Merâtib-i sülûk (Sülûkun mertebeleri) ve Yüz Mertebe

Bu kısım on bâb üzere meydana getirilmiştir.
Ve her bâb onar dereceye şâmildir.

 Tamamını Bilgisayarınıza indirmek isterseniz>>

Merâtib-i sülûk (Sülûkun mertebeleri)

BİRİNCİ BÂB

1. DERECE: YAKAZA (Uyanık Olma Hali)

Hak Teâlâ bir hadis-i kudsî’sinde Davud (as)’a hitaben şöyle buyurdu:

“Ey Davud! Uyanık ol… Din kardeşine karşı yumuşak davran. Sana, benim isteğim doğrultusunda itaat etmeyene ve seninle muvafık olmayana dost ol ma. Çünkü o senin düşmanındır.”
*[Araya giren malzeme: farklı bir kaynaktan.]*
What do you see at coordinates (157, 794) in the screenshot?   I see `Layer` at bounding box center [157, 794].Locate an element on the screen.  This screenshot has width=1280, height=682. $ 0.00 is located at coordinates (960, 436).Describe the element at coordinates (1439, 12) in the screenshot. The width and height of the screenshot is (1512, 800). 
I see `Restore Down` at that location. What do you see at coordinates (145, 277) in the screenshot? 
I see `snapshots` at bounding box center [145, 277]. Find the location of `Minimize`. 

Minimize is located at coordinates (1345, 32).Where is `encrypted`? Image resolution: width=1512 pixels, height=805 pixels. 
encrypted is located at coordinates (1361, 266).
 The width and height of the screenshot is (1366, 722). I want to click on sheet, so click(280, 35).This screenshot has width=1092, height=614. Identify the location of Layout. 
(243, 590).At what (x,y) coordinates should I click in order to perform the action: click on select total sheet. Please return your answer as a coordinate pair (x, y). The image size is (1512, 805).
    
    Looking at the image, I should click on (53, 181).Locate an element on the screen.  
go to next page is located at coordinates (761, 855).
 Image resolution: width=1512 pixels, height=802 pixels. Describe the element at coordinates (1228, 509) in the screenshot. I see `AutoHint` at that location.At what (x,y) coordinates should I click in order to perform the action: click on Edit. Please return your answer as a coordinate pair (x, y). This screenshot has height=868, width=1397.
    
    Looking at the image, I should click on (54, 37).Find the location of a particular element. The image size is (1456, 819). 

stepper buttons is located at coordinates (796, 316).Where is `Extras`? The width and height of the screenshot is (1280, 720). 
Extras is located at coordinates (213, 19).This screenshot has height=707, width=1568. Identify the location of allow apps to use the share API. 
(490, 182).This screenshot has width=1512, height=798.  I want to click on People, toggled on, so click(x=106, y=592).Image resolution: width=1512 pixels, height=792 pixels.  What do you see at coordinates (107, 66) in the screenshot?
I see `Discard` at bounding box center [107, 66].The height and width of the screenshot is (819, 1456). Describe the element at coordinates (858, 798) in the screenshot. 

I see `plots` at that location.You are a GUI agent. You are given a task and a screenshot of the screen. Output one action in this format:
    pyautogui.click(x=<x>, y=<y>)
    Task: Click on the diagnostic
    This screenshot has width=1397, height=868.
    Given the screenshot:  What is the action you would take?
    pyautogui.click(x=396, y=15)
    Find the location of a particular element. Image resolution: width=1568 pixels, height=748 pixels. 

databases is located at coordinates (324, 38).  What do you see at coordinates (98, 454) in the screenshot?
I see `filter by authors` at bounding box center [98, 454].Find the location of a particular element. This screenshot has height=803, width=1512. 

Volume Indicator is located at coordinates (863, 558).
Buradaki yakazadan (uyanıklıktan) murad, gaflet uykusundan kurtulmaktır. Ve cehaletten berî olmaktır.

Salike evvela lâzım olan şey; gaflet uykusundan uyanması ve Hak için, onun rızası doğrultusunda kıyama kalkmasıdır. Nitekim Allah-u Teâlâ Habibine hitaben şöyle buyurmuştur:

“Ey Muhammed! Sen onlara şöyle de: ‘Size birtek öğüdüm var. İkişer ikişer ve teker teker Allah’a yönelin. Sonra düşünün. Arkadaşınızda delilikten hiç bir eser yoktur. O, şiddetli bir azabın gelip çatmasından önce sizi uyaran bir peygamberden başka birşey değildir.” (Sebe, 46)

Şurası hiç şüphesiz ki, insan, fıtratı icabı gaflet uykusuna ve bunun muktezası olarak da cehalete daha fazla meyyaldir.

Canımız Hak ile uyanık olmazsa

uyanıklık bizim için iki dağ arasındaki boğaz ve geçit gibidir.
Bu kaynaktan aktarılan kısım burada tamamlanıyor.